» Exercise details:
Return every line of the records, exact and in full, until you have returned the line with "This screenshot has height=147, width=262.", and include none of the pictures.

» Supplied records:

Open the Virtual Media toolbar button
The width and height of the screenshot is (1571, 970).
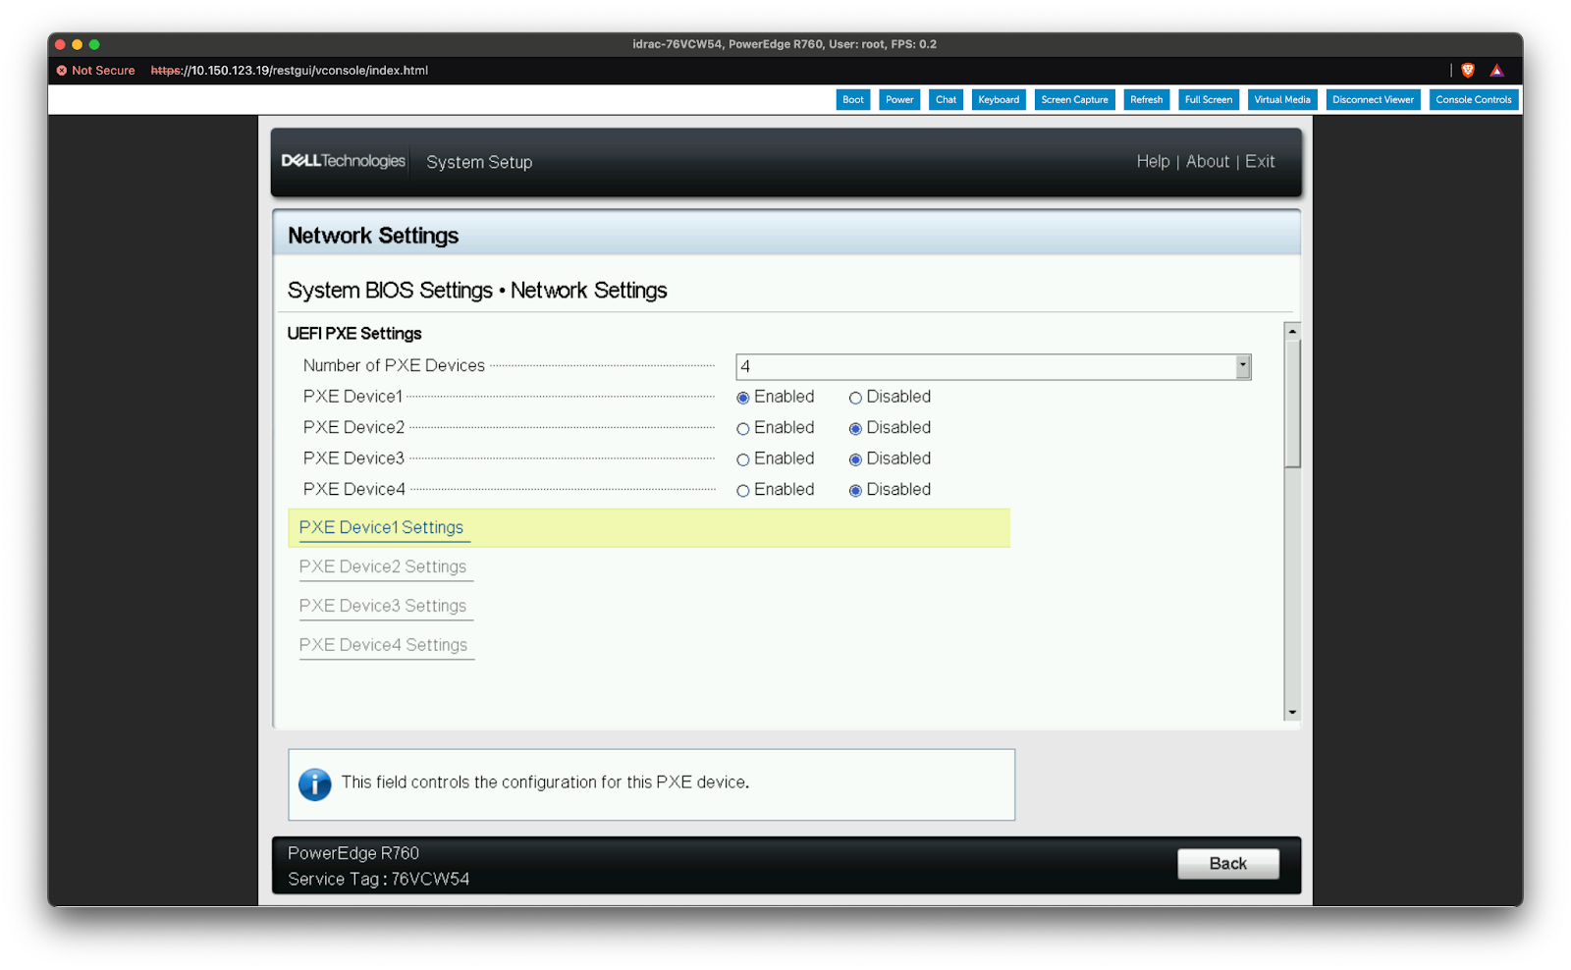point(1281,100)
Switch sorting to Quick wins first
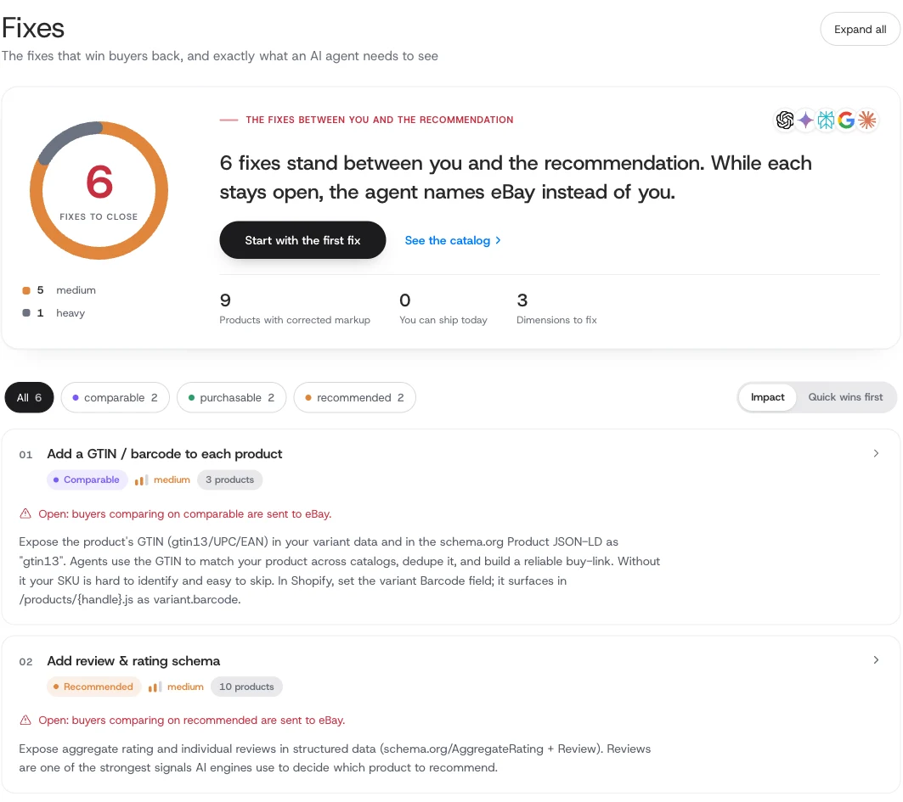Viewport: 903px width, 802px height. pyautogui.click(x=845, y=397)
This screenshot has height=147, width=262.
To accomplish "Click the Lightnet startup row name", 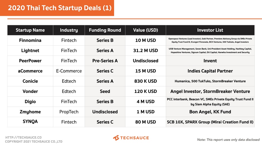I will click(30, 51).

» Answer box:
Open the Virtual Media toolbar button
The width and height of the screenshot is (1571, 970).
point(1281,100)
Switch sorting to Quick wins first
Viewport: 903px width, 802px height. pyautogui.click(x=845, y=397)
This screenshot has height=147, width=262.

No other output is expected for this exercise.